● Excerpt to read:
---*---

I am neither Lutheran, a lunch lady, nor a native of Utah – but I admit: I love Jell-O. Give me a wedge of quivering pink pie studded with sliced strawberries and ringed with a corona of whipped cream, or a pile of chilled coffee cubes to pop like caffeinated gumdrops. Watch: I’ll lick my spoon. I’ll giggle when they wiggle.
I come forward with this confession as a serious cook and without irony – because, well, it’s about time someone did. After decades of pretzel and marshmallow-strewn degradation, Jell-O (and its plain old unbranded sibling, gelatin) has served out its term as a culinary punch line. Let’s give the Rodney Dangerfield of desserts some respect.
Now seems like as good a time as any to start: Another August is well upon us, and thermometers around the country are finally nudging their way above 90 degrees. No one wants to soak through a T-shirt standing over a hot stove. Freezers are full of ice cream and Popsicles already, and the long days of late summer are prime time for a little cool-cooking experimentation. Not to mention, recession-minded penny pinchers: compared with single-origin chocolates or pistachio-saffron cakes, gelatin is both pretty and pretty easy on the wallet (At my local Met Food, a box of Jell-O retails for $1.09; Knox unflavored gelatin is $1.59. Pistachios are $7 for 10 ounces.)
I know: The specter of dozens and dozens of odiferous cafeteria lunches, countless cheerless hospital trays, and towering potluck salads of ectoplasmic lime Jell-O and mayonnaise is a hard one to shake. In the modern American cook’s imagination, Jell-O is inextricably linked to the Technicolor convenience foods and culinary disasters of atomic-era housewifery (allow me to present the Gallery of Regrettable Food). But Jell-O, and certainly gelatin, have been a part of the cook’s arsenal for much, much longer than 50 years, and rearview mirrors are notoriously distorting. Examples of sophisticated gelatin dishes can be found in some of our earliest cookbooks, and they were served with honor at the courts of Napoleon and the Medicis. Even more recently, one of my favorite kitchen references, the Women’s Day Encyclopedia of Cookery, a 12-volume guide published in 1966 that featured such esteemed contributors as James Beard and Nika Hazelton, devoted almost a dozen reverent pages to the subject, right between gâteaux and génoise. Its recipes include both the sweet and the savory – from a seafood cocktail salad (glazed with fresh tomato gelatin) to a lemon, fruit and white-wine jelly. Jell-O can be cool and seductive, a playful spectacle, and the ultimate culinary blank slate. Where’s the horror in that?

---*---

[Items from a dataset]

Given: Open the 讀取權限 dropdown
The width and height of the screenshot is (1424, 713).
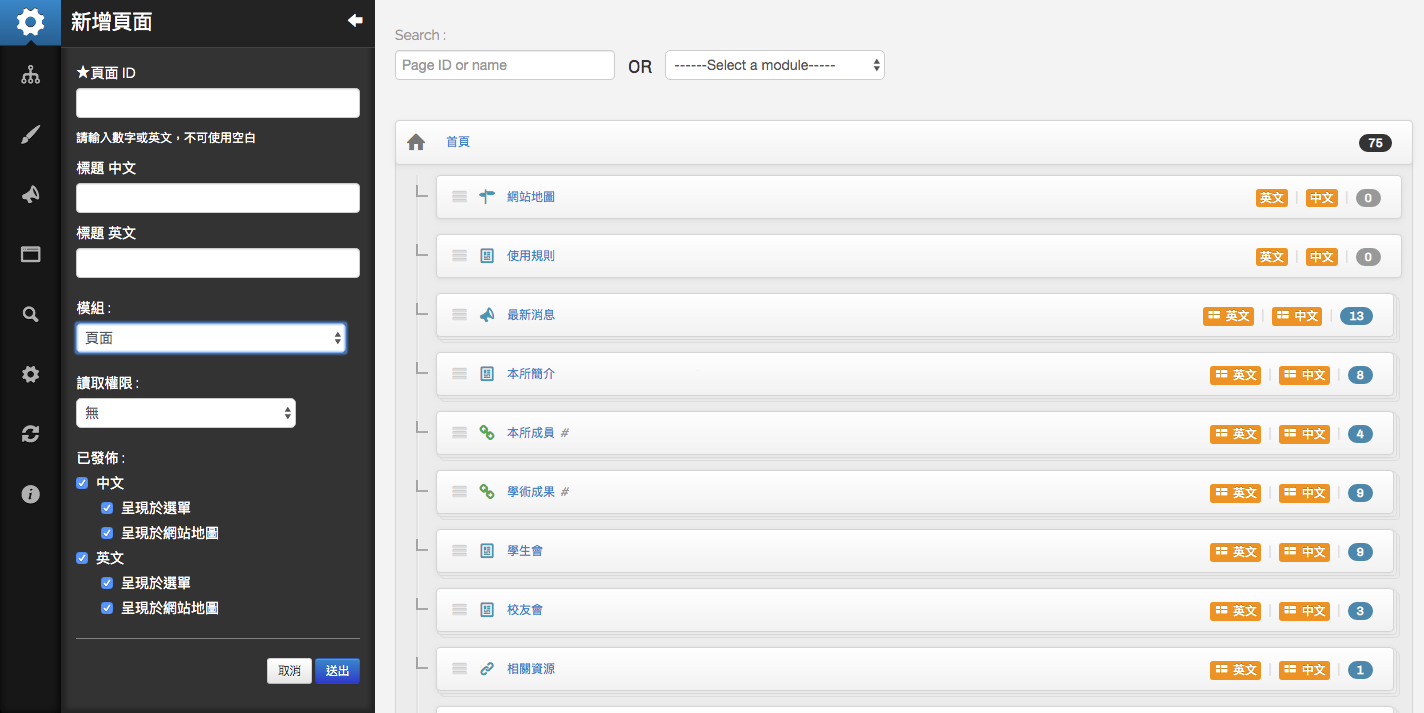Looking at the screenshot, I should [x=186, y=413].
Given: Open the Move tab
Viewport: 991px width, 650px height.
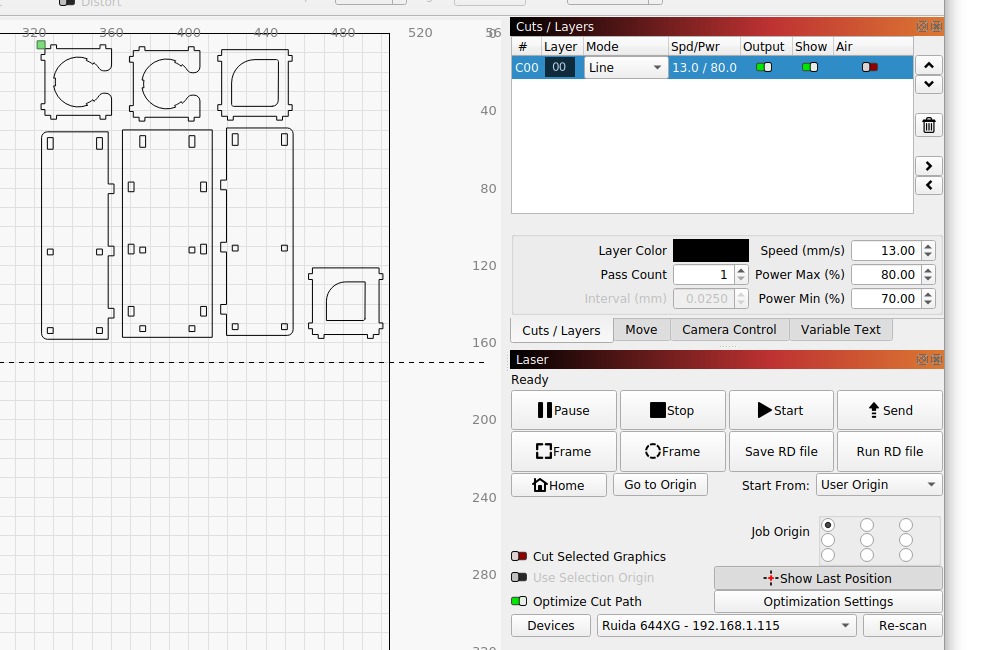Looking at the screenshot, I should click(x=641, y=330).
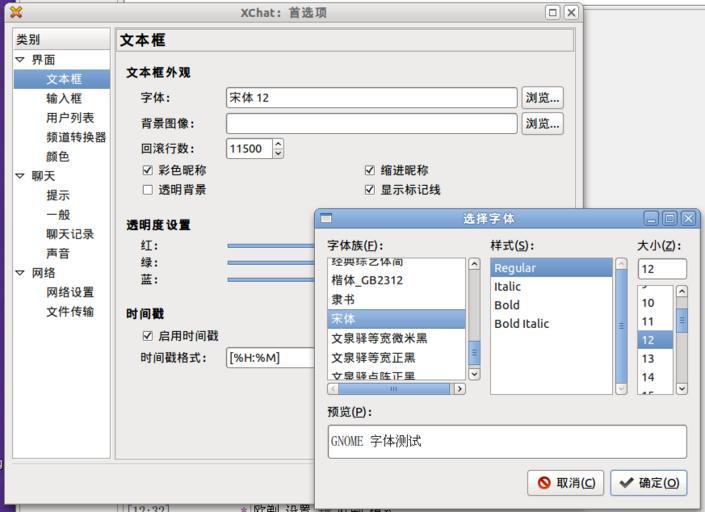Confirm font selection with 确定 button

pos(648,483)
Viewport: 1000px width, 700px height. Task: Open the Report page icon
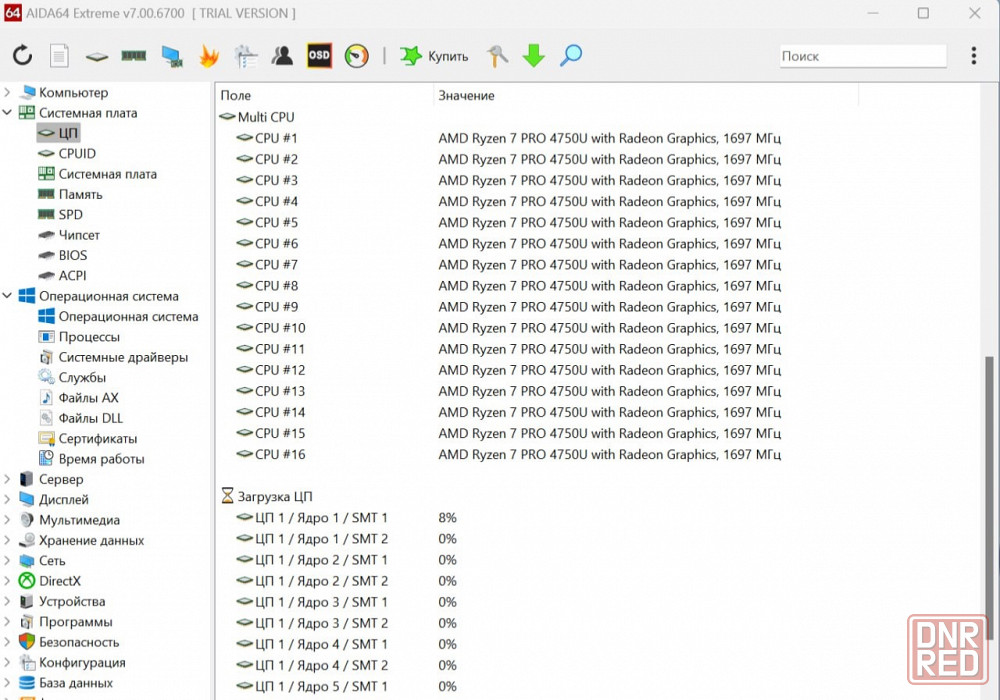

---*---

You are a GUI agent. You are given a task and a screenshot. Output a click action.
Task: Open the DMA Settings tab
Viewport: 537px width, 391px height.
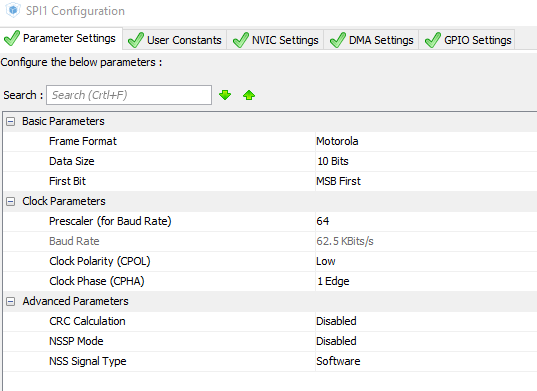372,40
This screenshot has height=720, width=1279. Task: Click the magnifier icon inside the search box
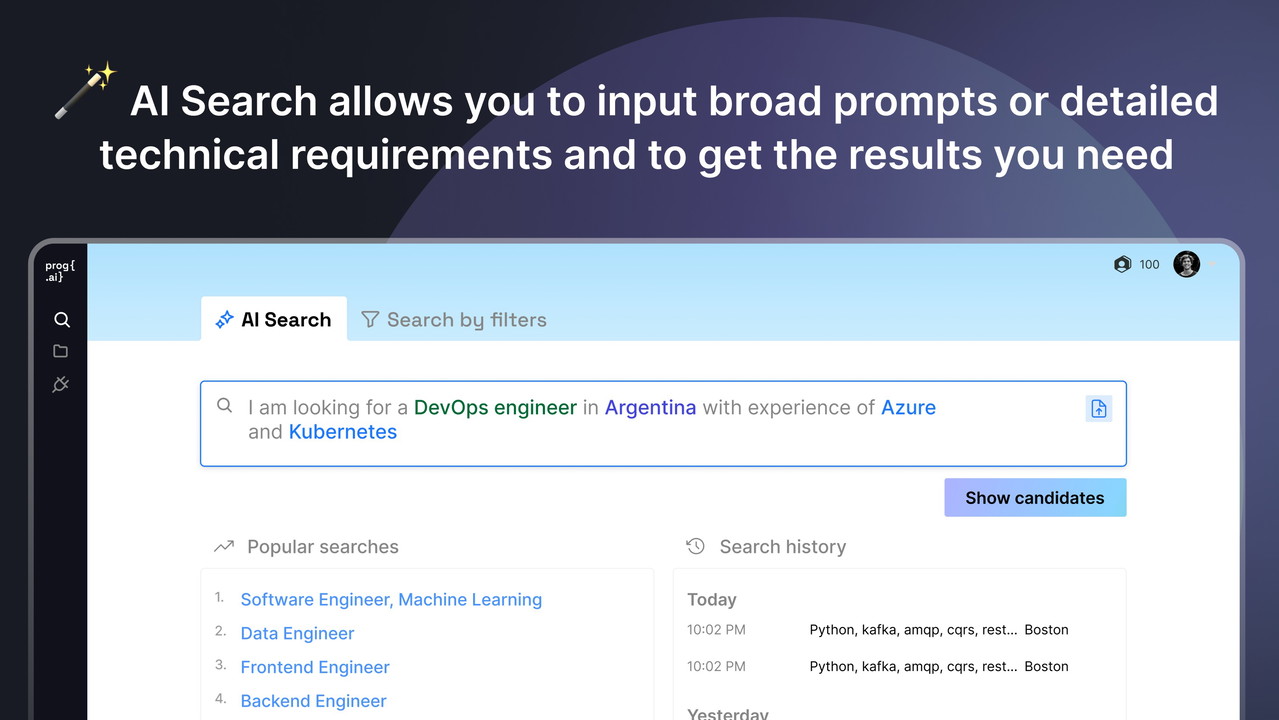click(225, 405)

---*---

● What is expected: Edit the Jell-O essay's passage that starts at the words "I come forward" and stops after "desserts some respect.", changing "punch line" to "joke".

● Result of this task:
I come forward with this confession as a serious cook and without irony – because, well, it’s about time someone did. After decades of pretzel and marshmallow-strewn degradation, Jell-O (and its plain old unbranded sibling, gelatin) has served out its term as a culinary joke. Let’s give the Rodney Dangerfield of desserts some respect.